Brilliant, I could shoot T.B. myself , right now, and never feel one gram of remorse , indeed the very opposite given the Media & Communications War we all find ourselves subjected to ..
“This all comes from passive acceptance of public dishonesty…”
Lying is an innate, latent skill that becomes manifest from the age of about three. Almost nobody will seriously knock it because almost everyone who keeps their powder dry, who are the dominant majority, has seriously relied on it at some subsequent times or anothers.
I tend to stay reasonably well-stocked with cash even though I usually pay by card, however, the cash isn’t going to last very long, is it? The scariest thing is – cash or cashless – it’s all tied up with banks. There’s a joke of a Royal Commission going on with banks at the moment in Australia. Whether it’s the GFC or whatever financial disaster, the banks are tied up with it. And despite the surveillance of the little people afforded by a cashless system the big crooks will have their money safely tucked away in Swiss bank accounts or be managed otherwise to be untraceable and untouchable. That’s the galling thing. We’re told all the surveillance etc is to protect us from the criminals but the big criminals have the power to do things outside the system they implement just for us.
Even the ex Banker Oz PM has his cash in offshore tax havens, so the future of cash here has a short future.
That’s what we’d expect of a former CEO of Goldman Sachs Australia and major advisor to FAI at the time it was taken over by HIH Australia (1998). The takeover led to HIH Australia’s collapse.
https://en.wikipedia.org/wiki/Malcolm_Turnbull
Great article and something I’ve thought about myself. Being able to point out the problems is one thing, being able to provide a sustainable alternative is another.
this is all true of course. but your cash comes from the atm anyway, so that’s not a solution. the only real solution is reduce and minimize one’s need for money in any form, either electronic or folding paper money. that means owning land, farming with animals not tractors, learning traditional arts of woodworking, blacksmithing, dairying, etc. rather like the Amish in America, for example. they could get by just fine if the entire banking system collapsed.

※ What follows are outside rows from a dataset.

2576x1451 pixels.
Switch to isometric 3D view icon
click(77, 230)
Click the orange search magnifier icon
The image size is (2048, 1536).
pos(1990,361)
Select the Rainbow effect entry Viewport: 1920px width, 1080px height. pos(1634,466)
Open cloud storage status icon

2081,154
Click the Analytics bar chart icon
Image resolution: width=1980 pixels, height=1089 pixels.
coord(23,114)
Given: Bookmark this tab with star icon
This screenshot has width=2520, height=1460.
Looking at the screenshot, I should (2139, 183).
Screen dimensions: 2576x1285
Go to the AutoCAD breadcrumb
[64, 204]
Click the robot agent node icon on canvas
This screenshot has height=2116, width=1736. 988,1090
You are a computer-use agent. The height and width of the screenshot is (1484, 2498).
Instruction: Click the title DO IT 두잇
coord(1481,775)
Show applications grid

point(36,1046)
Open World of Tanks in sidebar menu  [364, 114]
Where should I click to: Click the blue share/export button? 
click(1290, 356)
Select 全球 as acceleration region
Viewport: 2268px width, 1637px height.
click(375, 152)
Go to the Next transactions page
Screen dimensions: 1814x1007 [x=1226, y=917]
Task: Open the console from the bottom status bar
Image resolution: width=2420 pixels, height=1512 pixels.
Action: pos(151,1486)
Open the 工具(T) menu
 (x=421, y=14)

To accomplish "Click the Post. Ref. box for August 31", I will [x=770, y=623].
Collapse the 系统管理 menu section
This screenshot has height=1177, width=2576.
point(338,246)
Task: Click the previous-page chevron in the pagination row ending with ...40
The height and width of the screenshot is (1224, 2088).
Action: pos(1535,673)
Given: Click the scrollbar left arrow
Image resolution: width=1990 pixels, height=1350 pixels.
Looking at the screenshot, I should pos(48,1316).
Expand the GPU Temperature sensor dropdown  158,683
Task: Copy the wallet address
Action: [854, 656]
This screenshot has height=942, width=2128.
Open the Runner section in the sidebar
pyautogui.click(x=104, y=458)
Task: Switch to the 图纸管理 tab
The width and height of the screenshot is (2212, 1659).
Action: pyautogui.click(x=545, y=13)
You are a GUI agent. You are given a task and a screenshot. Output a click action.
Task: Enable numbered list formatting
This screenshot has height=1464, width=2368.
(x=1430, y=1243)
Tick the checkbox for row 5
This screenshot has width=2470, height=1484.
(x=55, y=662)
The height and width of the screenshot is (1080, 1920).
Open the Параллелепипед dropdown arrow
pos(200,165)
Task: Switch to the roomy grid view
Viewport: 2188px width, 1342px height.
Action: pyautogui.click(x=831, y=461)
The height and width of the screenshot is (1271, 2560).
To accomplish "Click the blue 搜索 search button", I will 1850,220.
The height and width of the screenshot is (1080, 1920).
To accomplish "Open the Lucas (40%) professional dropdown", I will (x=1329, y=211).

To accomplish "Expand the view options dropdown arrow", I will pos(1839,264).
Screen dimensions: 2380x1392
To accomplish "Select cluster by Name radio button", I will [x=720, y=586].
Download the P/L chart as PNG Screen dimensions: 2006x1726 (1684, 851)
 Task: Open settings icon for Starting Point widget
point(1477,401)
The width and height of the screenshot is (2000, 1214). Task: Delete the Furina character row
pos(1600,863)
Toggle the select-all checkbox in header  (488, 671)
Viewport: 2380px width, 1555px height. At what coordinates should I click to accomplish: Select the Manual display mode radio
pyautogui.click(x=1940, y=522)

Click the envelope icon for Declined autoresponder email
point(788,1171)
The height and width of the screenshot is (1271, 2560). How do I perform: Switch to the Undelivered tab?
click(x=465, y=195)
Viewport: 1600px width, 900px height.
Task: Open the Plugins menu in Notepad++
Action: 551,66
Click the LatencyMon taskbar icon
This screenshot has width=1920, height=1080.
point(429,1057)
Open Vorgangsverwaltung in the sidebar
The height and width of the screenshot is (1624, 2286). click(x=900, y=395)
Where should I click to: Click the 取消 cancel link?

Agreed, when the value of bank deposits and even fiat currencies is becoming increasingly problematic then you must, wherever possible, diversify your wealth. Any value bearing asset will do: land, property, blue-chip equities, precious metals, l’objets d’art, high-performance cars, all of which will rise in price when the great inflation comes, as it will. The great money reset is coming, make sure you are not overexposed by holding all you earthly possessions in what will be worthless digital cash.
Unfortunately owning blue-chip equities (in entities like Australia’s Gang of Four banks), property around the country and the world, precious metals, sculptures and artwork (that eat up loads of money in the insurance you have to pay), and Tesla cars (that blow up at the most inopportune moments) is of not much help to you when you most need food to eat, and the weapons, digital security systems and security guards you need to fend off the irate Great Unwashed wanting their fair share of the wealth you stole from them.
“…when the value of bank deposits and even fiat currencies is becoming increasingly problematic then you must, wherever possible, diversify your wealth. Any value bearing asset will do: land, property, …”
Presumably you exclude pre-promised land and property, such as but not only that in Palestine (née Canaan) and environs?
In the real world, “assets” (both tangible and intagible, such as your life and health, wife and happiness) are, like “rights”, only what you can rip off and keep ripped off. Hence opium, religion and politics.
Hang on Harvey, who swiped the pipe?